X_train, X_test, y_train, y_test = train_test_split(X, y, test_size=0.2, random_state=10)
lr = LogisticRegression()
lr.fit(X_train,y_train)
lr.score(X_test, y_test)

You can also try changing the type of model that you're using. In the example above, we just used the LogisticRegression classifier. Do you get different results if you use a different type of classifier?

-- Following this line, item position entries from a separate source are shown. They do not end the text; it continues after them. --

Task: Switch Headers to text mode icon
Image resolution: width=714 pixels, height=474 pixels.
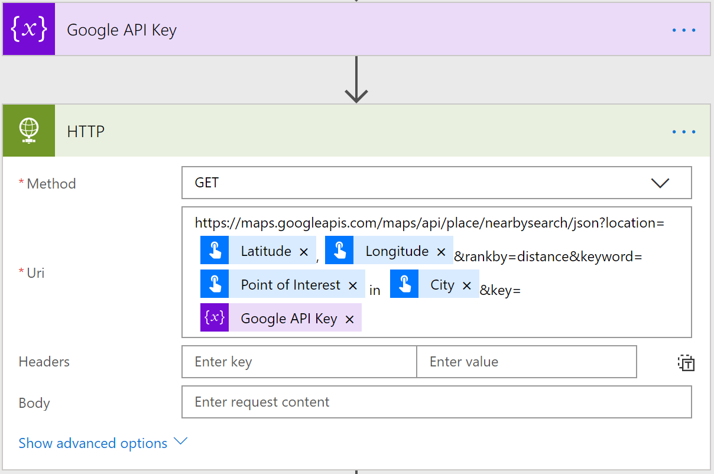Action: (686, 363)
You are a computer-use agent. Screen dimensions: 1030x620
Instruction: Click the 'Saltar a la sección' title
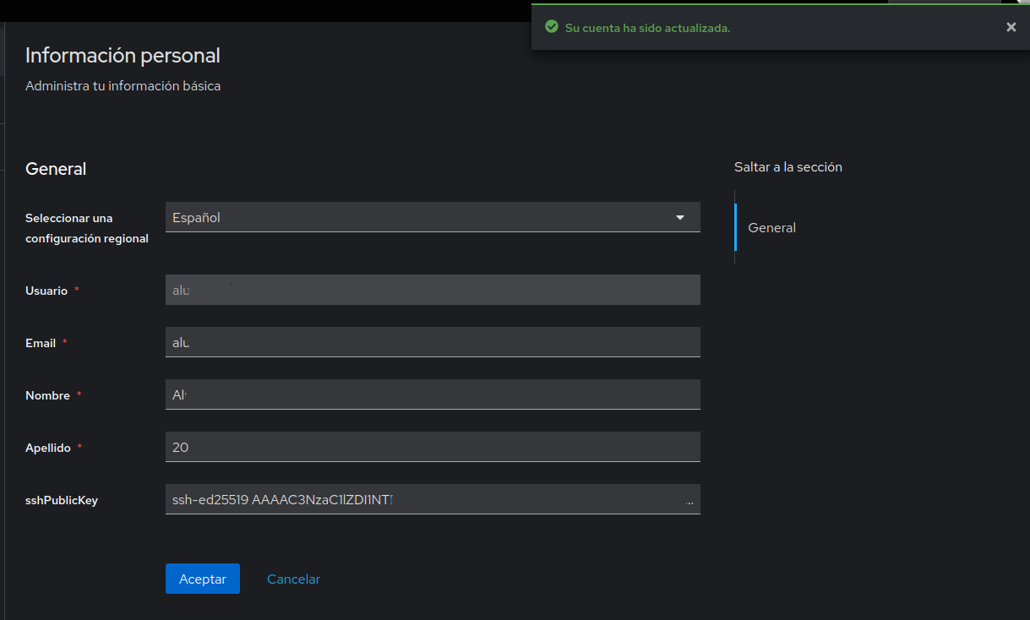[x=787, y=167]
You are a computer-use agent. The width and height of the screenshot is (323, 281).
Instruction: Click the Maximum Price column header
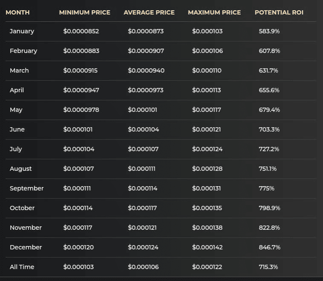tap(214, 12)
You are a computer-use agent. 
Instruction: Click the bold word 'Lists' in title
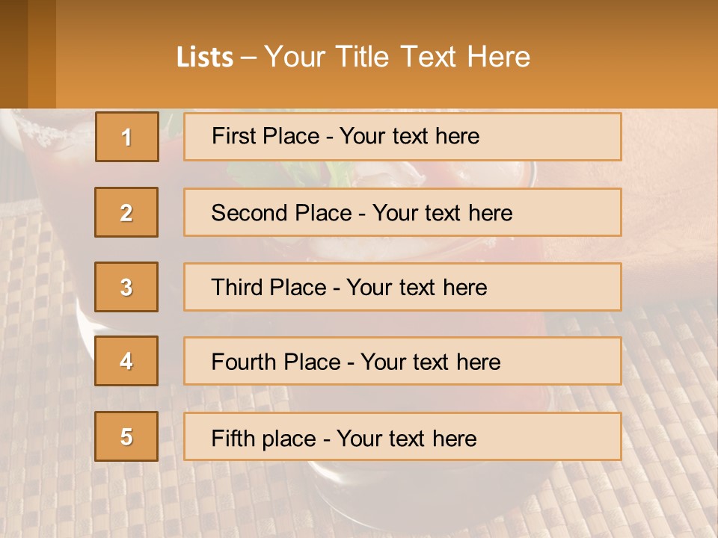pos(205,58)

There are other types of classifiers in scikit-learn, like the KNeighborsClassifier, or the DecisionTreeClassifier. If you are not familiar with these, don't worry. They all may be trained using the same calls to ``fit``, ``score`` and ``predict``.

In [None]:
from sklearn.tree import DecisionTreeClassifier
from sklearn.neighbors import KNeighborsClassifier

dt = DecisionTreeClassifier()
knn = KNeighborsClassifier()
lr = LogisticRegression()

X = choose_columns(cleaned_data)
y = cleaned_data["approved"]

X_train, X_test, y_train, y_test = train_test_split(X, y, test_size=0.2, random_state=10)

dt.fit(X_train, y_train)
knn.fit(X_train, y_train)
lr.fit(X_train, y_train)

print(lr.score(X_test, y_test), dt.fit(X_test, y_test), knn.fit(X_test, y_test))

# End

Thank you for participating in the study. In section 3 you should have explored the performance of several different classifiers. Now is the time where you need to choose which one you believe to be the best. To submit your model for consideration, please assign your model to the variable SUBMITTED_MODEL in the cell below. Then execute the submission cell below that one. 

Remember that the model you submit will be used to recommend financial products to prospective loan applicants. 

You may submit multiple times, however only your last submitted model will be considered.

In [None]:
SUBMITTED_MODEL = # write the variable here

In [None]:
# %prompter_plugin submit %

You may now return to the Qualtrics and complete the survey.